In thinking about pain, the age-old duality between mind and body still grips allopathic medicine. You have organic insult, a series of neurochemical changes and electrophysiological signals occur, and voila -- we consciously experience pain (mind). This is, to use Fields' terminology, a bottom-up approach, and few believe that it is utterly useless and of no explanatory value. Indeed, it explains some kinds of pain very well (nociception, mostly).
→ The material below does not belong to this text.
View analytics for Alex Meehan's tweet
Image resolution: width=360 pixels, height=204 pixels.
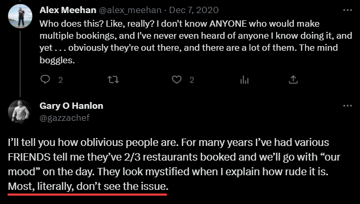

Fields, however, starts with a different topology altogether: why focus on pain only from the bottom-up? An increasing corpus of evidence suggests that pain is modulated in crucial ways from the top-down, that our consciounsess, our mind, if you will, plays a crucial role in shaping, informing, and even causing or preventing phenomenological pain of all kinds, but especially pain that persists in the absence of tissue injury. This is in part why the evidence that some are apparently able to self-anesthetize is so crucial -- it absolutely shows how the mind's construction of meaning produces our very experiences of pain.
The empirical fact that so many think such pain is "not real" or "imagined" shows the stigma that we attach to experiences of mind, even when those experiences of mind undoubtedly produce embodied and phenomenological experiences "in" the body. The idea many have is that if it isn't visible "in" the body, it isn't real pain. Fields' analysis repudiates this idea, because of his argument that ALL kinds of pain are modulated in significant ways through our consciousness. If so, this certainly suggests that pain is absolutely "real" regardless of whether we experience organic insult or not.
Contrary to the idea that we can meaningfully differentiate between "somatic" pain (that pain associated with organic insult) and "psychogenic" pain (or pain that is mental or psychological), then, the top-down approach suggests a mental, psychological component to all pain experiences, one that goes well beyond the basic truism that mind is necessary for pain.
I hope that helps -- if it doesn't, I'd recommend taking a look at Fields' essay, as well as Jean Jackson's wonderful essay (http://www.blackwell-synergy.com/doi/abs/10.1525/ae.2005.32.3.332)
Posted by: Daniel S. Goldberg | 03/18/2008 at 04:08 PM
Daniel -
Thanks for your response which was indeed helpful.
The analogy with "red" was only meant to suggest that whatever the source of stimuli, it's the brain that creates "pain" just as it's the brain that creates "red". When I wrote the comment, I kept the analogy going by alluding to pain stimuli analogous to inputs from the optical nerve, but I didn't mean to preclude other sources: signals (somehow corrupted) from locations in the body other than the apparent one, signals from the body "map" resident in the brain, et al. In any event, the analogy should hold if we can "see" red even with no stimuli external to the brain. (Not to suggest that we can - I have no idea other than just now trying with seemingly little success.)
I find it interesting that consciousness seems so hard for even specialists to discuss, never mind explain. Your phrase "ethereal Cartesian substance" nicely captures the rather surreal tone of some of the few discussions I've read. I eagerly await progress in understanding the phenomenon.